Anyway, I'm not sure Welles' cinematic genius is the kind that translates well to color. There's something about the one-step-removed from reality of BW that helps his dreamlike work. Oddly enough, another director who didn't translate well to color was Capra. I suppose the same argument could be made of Billy Wilder.
I see your point about Welles and b&w, although 'The Immortal Story' looked well.
Although I'm a Welles completist and no doubt will acquire a dvd of 'The Other Side...' if released during my current incarnation, I don't have high expectations
Re: The Other Side of the Wind (Welles, 1972)

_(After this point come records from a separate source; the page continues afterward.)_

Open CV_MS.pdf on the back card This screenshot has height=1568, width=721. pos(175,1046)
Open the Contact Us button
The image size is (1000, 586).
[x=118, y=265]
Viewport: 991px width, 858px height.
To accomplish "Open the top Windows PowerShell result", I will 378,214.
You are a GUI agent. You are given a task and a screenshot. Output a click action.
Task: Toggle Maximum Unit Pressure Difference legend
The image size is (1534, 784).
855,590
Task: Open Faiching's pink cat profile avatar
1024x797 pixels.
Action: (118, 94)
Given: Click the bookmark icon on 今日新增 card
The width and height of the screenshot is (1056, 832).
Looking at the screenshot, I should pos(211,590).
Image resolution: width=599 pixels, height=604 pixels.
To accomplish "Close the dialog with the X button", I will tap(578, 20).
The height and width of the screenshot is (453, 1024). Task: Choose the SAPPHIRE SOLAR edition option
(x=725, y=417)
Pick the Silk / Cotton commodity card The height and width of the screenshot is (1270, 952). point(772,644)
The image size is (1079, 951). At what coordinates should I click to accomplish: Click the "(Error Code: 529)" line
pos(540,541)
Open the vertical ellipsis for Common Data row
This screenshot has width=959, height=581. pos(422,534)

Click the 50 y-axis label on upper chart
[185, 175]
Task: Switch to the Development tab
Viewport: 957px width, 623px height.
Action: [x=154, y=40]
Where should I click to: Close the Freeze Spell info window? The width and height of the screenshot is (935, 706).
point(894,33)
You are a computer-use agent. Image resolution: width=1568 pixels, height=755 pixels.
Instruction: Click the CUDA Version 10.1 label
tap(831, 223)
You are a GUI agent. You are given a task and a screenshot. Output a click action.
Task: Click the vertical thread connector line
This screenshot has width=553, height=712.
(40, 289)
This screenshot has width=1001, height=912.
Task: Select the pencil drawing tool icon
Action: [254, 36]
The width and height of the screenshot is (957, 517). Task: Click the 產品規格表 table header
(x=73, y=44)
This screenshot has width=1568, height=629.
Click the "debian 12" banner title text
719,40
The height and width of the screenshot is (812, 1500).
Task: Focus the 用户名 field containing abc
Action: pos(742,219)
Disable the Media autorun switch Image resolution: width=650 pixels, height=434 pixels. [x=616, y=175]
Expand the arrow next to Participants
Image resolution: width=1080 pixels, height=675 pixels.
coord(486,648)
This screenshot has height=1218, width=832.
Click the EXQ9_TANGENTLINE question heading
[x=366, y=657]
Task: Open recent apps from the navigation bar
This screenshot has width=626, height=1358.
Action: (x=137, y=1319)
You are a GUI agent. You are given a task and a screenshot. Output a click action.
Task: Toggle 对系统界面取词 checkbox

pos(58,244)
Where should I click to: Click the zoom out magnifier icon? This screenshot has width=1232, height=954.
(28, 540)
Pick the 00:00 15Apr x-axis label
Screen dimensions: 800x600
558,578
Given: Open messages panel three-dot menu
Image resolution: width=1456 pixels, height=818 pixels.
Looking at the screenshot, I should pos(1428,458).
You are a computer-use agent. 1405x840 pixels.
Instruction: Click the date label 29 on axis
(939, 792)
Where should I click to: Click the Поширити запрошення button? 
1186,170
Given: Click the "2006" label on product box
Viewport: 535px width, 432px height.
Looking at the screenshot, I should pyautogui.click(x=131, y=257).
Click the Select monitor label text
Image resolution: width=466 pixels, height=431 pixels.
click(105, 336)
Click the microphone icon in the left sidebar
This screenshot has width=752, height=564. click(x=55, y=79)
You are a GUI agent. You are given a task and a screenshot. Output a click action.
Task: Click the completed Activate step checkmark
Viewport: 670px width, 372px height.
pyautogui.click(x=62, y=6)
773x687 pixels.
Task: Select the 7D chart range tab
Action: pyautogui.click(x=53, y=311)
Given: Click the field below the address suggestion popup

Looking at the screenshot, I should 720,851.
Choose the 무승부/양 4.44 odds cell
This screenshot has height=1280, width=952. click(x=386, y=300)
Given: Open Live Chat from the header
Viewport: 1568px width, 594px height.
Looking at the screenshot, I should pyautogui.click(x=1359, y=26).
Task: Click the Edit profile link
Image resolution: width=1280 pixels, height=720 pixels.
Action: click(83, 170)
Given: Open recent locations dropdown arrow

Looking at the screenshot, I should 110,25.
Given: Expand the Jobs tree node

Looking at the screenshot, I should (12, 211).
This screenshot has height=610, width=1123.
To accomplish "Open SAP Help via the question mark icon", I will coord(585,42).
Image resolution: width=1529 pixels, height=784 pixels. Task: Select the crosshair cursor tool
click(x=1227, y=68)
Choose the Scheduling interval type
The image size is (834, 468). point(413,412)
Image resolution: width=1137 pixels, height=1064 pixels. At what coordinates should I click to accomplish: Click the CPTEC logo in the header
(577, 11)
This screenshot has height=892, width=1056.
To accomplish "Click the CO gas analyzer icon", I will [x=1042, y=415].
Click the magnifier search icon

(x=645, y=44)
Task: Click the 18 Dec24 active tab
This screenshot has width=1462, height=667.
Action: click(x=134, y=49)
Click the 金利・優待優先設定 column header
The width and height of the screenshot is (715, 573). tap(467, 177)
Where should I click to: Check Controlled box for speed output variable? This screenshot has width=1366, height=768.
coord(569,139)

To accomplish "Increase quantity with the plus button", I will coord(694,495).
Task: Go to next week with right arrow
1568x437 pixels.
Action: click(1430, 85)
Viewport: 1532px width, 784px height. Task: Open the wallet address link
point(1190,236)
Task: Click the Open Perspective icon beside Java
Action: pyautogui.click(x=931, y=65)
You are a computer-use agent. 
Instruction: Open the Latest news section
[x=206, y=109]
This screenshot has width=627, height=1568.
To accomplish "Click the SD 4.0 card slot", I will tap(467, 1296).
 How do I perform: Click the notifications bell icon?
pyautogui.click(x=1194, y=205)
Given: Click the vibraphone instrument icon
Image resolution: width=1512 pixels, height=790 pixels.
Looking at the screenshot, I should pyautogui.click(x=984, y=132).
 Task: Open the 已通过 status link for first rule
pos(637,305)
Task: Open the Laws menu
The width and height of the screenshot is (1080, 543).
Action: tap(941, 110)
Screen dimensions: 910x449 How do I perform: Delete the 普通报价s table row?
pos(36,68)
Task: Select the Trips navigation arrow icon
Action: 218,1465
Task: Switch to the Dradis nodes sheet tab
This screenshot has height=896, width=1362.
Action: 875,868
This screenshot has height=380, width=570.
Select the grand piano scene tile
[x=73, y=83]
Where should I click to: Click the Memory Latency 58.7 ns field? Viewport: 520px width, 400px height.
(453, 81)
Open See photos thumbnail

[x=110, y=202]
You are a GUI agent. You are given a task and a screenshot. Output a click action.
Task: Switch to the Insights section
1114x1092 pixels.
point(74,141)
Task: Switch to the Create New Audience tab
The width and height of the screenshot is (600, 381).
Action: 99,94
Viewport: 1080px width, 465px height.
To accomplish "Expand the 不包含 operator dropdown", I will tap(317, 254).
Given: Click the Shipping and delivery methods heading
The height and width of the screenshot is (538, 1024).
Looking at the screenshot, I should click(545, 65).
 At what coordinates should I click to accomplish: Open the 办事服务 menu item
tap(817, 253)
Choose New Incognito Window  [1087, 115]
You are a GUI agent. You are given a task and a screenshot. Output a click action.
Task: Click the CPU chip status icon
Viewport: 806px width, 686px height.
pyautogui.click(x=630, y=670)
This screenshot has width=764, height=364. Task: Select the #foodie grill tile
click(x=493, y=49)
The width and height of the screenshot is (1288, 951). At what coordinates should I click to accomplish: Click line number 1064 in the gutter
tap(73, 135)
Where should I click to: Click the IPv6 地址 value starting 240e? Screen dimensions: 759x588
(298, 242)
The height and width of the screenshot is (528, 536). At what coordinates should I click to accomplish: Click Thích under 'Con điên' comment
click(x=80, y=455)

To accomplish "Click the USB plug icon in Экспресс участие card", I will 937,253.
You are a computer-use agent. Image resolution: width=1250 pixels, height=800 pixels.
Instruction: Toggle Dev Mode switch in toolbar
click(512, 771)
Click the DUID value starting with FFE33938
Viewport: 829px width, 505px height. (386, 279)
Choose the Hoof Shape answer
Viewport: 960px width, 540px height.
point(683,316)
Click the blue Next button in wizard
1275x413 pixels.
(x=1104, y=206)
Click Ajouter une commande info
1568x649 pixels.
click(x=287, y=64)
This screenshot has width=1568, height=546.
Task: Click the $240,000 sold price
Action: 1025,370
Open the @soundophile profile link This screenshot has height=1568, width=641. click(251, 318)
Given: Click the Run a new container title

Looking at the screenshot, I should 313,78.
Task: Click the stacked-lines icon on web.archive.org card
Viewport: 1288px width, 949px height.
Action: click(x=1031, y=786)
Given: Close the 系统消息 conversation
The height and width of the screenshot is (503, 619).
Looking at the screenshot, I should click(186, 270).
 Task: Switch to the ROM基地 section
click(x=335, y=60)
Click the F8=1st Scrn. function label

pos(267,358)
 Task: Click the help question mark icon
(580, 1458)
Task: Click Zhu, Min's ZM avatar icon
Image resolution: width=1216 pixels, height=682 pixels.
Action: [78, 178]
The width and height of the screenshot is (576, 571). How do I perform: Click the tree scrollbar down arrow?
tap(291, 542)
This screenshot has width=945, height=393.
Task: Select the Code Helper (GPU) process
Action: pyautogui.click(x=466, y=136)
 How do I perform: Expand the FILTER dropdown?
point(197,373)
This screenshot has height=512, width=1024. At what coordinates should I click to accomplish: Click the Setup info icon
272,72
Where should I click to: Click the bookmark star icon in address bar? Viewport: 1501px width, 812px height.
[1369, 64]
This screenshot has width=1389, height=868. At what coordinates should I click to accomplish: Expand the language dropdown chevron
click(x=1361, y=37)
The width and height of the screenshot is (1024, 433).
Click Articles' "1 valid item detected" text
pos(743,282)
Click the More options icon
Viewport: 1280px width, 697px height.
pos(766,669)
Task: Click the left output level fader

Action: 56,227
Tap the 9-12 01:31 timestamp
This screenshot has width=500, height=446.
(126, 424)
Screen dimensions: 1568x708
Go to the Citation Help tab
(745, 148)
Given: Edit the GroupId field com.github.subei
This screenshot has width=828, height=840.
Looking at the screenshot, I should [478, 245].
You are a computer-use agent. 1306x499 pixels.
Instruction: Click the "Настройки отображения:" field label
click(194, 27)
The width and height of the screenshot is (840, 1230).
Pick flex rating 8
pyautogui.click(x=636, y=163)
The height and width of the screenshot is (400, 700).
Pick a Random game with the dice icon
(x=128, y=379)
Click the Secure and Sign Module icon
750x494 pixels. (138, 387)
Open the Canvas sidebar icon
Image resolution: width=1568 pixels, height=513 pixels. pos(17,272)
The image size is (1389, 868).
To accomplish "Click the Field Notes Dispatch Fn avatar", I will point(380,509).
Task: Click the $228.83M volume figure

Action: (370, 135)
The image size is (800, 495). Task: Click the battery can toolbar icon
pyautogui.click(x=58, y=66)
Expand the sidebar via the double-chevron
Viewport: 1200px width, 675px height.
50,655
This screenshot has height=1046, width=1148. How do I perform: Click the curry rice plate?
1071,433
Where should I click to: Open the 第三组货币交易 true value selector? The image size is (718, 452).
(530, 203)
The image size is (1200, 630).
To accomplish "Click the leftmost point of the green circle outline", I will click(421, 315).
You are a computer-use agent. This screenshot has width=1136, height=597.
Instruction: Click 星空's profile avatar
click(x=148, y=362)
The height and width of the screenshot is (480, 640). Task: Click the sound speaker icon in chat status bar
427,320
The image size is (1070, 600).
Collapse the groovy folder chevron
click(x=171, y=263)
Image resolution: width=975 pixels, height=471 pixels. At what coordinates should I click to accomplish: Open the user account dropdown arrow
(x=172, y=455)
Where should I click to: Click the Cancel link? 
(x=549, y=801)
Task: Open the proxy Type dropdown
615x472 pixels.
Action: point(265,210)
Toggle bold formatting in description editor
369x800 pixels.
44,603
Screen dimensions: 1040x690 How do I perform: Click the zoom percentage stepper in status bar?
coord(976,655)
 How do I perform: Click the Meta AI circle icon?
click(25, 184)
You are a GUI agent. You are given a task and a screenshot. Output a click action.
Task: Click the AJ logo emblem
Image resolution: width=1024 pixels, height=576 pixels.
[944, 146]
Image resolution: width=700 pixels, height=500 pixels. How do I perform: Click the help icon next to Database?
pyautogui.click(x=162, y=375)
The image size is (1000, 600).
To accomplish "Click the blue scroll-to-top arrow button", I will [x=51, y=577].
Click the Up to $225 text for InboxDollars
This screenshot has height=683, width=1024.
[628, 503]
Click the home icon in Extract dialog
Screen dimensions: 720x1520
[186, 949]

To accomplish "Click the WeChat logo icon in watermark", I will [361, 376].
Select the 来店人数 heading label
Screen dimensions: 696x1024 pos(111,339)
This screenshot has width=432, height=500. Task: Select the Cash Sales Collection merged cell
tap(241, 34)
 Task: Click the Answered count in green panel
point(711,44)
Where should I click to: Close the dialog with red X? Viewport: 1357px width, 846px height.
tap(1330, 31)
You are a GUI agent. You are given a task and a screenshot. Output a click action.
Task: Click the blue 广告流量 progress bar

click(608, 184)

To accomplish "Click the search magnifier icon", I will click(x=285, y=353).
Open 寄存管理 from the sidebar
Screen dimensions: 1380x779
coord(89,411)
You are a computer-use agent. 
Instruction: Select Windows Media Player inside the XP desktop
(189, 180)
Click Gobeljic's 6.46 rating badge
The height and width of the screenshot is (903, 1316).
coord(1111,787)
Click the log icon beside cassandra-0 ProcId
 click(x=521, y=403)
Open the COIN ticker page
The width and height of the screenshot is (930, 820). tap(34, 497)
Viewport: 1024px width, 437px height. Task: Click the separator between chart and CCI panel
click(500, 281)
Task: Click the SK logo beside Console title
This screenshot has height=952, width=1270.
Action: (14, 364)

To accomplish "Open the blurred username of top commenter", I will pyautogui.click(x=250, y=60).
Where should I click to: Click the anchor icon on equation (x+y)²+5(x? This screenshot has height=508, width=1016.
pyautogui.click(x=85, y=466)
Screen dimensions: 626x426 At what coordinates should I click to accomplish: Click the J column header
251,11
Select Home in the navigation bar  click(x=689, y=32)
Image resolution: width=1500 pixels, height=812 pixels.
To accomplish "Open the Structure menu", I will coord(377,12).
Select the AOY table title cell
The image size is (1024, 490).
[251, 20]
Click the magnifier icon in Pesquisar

Posted: Tue Mar 03, 2009 1:04 pm
by Cde.
Antoine Doinel wrote:Captain Ascot says they're hoping to clear all the rights issues and get access to the Showtime controlled negative that's sitting in a Paris lab within the next month and aiming for a Cannes premiere.
Though I certainly wouldn't mind having this film released within a few months, I have a feeling he means Cannes 2010.
Re: The Other Side of the Wind (Welles, 1972)
Posted: Tue Mar 03, 2009 1:39 pm
by Antoine Doinel
Cde. wrote:Though I certainly wouldn't mind having this film released within a few months, I have a feeling he means Cannes 2010.
I was thinking the same thing, but I think he might mean the footage that's sitting the Paris lab, they may end up showing at Cannes as a taste of what's to come. But yeah, I don't think we're seeing a completed film until 2010 at the earliest.
Re: The Other Side of the Wind (Welles, 1972)
Posted: Sun Jan 31, 2010 5:38 am
by Ovader
Update on the film near the end of
this interview with Bogdanovich.
Re: The Other Side of the Wind (Welles, 1972)
Posted: Sun Jan 23, 2011 10:06 am
by razumovsky
Apologies if I'm posting this in the wrong place, but it seems that a release of Other Side of the Wind is still on the cards, at least according to a report in
this morning's Observer. Of course, "hopefully in the next few weeks we will know" is a long way from "it's definitely going to happen", but I'd been under the impression that this project had sunk without trace. Heartening at least to know that people have been working on this under the radar, including Mr Bogdanovich.
While I'm here, can anyone confirm the existence of a 210-minute version of the BBC documentary The Orson Welles Story, referred to by Jonathan Rosenbaum and the Wellesnet web site? I can't find any evidence that this has ever been broadcast - the standard UK version seems to be the 2-part 165-minute version. Perhaps the 210-min version is simply a rough cut?
Re: The Other Side of the Wind (Welles, 1972)
Posted: Mon Jan 24, 2011 3:24 pm
by Roger Ryan
The Observer's headline is quite premature. Nothing is "set" at this time; the lawyer's statement is not that different from what we've been hearing for over a decade. Still, the possibility of a resolution to the lawsuit in a couple of weeks is better than all hope being abandoned.
I'm not aware of a version of the BBC documentary that runs longer than 165 minutes. In fact, that one is the longer version given that the program was edited down to 150 min. for it's U.S. showing. The additional 15 minutes found in the BBC original deals primarily with Welles' work as an actor in films he did not direct; the U.S. edit kept the focus strictly on Welles' own films.